When writing command line tools, sometimes there is sensitive information (like passwords) on the command line that shouldn’t be visible right away in the process list. I know what you are thinking now “Passwords on the command line is a big fat NO”. Yeah maybe from security viewpoint this is a horrible thing to do, but from the usability perspective is pretty convenient. And as reality has proven so many times , convenience triumphs over security. But being a bit precautious won’t hurt, so let’s see how we can hide that password.
Process name in Node.js
Node.js has support for retrieving and setting the process name along with the passed command line argument. There is process.title property which according to the documentation is a getter/setter for the process name.
So our first guess is :
process.title = process.title.replace('HIDEME','******')
The result of this is not what you’d expect.
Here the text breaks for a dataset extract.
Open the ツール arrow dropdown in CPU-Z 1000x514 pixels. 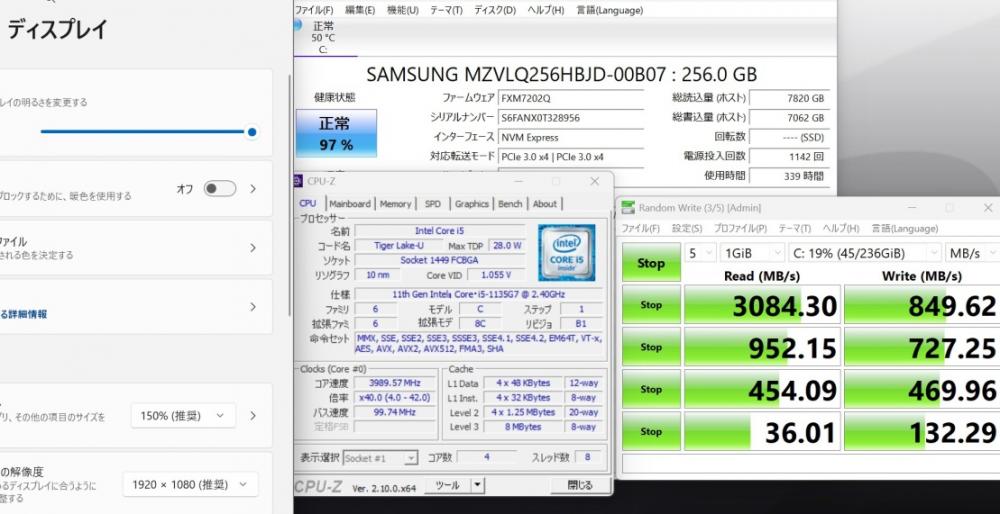[478, 485]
It sets the process name and command line to just ‘node’. That’s because process.title contains only the process name and no command line arguments:
$ node -e 'console.log("process name=\"" + process.title + "\"") ; setTimeout("",10000)' arg1 arg2 arg3 process name="node" # In anohter shell $ ps ax ... 48146 s009 S+ 0:00.11 node -e console.log("process name=\"" + process.title + "\"") ; setTimeout("",10000) arg1 arg2 arg3 ...
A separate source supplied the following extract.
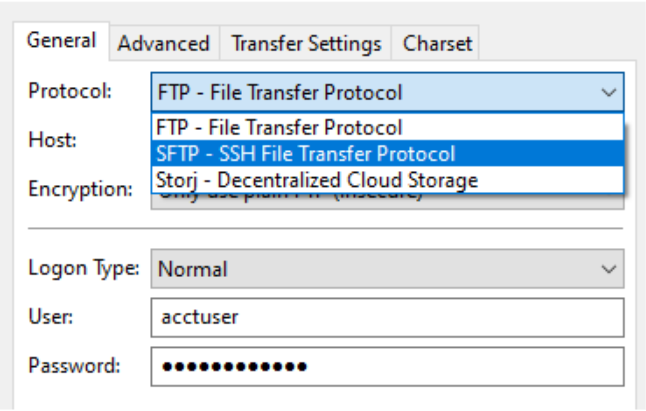Click the Protocol combo box showing FTP

click(387, 92)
Setting it will overwrite the both the process name and command line arguments though.
$ node -e 'process.title ="got nothing to hide"; console.log("process name=\"" + process.title + "\"") ; setTimeout("",10000)' arg1 arg2 arg3 process name="got nothing to hide" # $ ps ax ... 48151 s009 S+ 0:00.12 got nothing to hide ...
So we can overwrite the visible process name but we loose some information that might be nice to have like, what is this process, and what command line arguments it was ran with.
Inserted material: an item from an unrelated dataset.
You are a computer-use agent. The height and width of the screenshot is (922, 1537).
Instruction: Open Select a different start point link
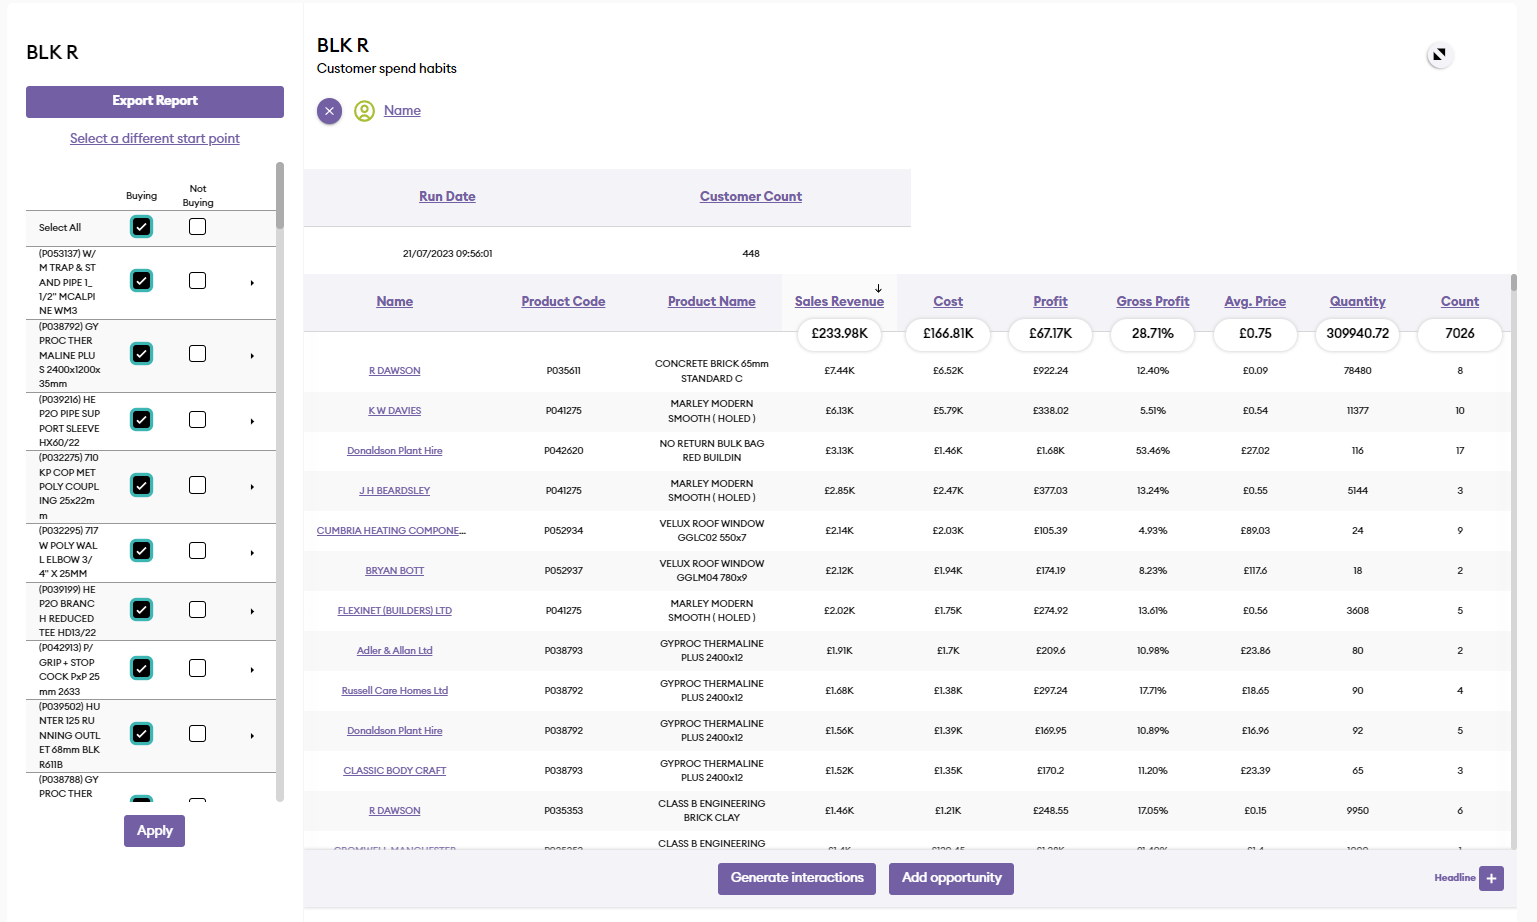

The good news is that we have the command line arguments in process.argv so all we have to do is reconstruct the command line and append it to process.title.
Change the visible process name
Here it goes:
// append the current process name to the new title var t = [ process.title ]; // Append the script node is running, this is always argv[1] // Also run it trough path.relative, because node replaces argv[1] // with its full path and this is way too long t.push( path.relative(process.cwd(), process.argv[1]) ); // For the rest of the argv for(var index=2; index < process.argv.length; index++ ) { var val = process.argv[ index ]; // If the current argument is the password if(val === 'password' ) { // Append stars t.push( val.replace(/./g, '*') ); } else { // Else append the argument as it is t.push( val ); } } // Finaly set the visible title process.title = t.join(' ');
This works quite well if you don’t change the length of the command line. Making it shorter also works fine, but making it longer will lead to truncated string as the memory for argv is preallocated by the C runtime, and Node just overwrites that, meaning it cannot change its length.
Running this with ‘password’ on the command line gives:
$ node process_title.js argv1 argv2 password argv4 # Check the visible name $ ps ax 48327 s010 S+ 0:00.10 node process_title.js argv1 argv2 ******** argv4
I don’t experience the same result on Windows. The process name seems unafected by this approach. Do you suspect I did something wrong, or is this only working on UNIX based operating systems?
Haven’t tested on Windows , but I would suspect it won’t work there. Processes are quite different in Windows and for sure will require a different mechanism if possible at all.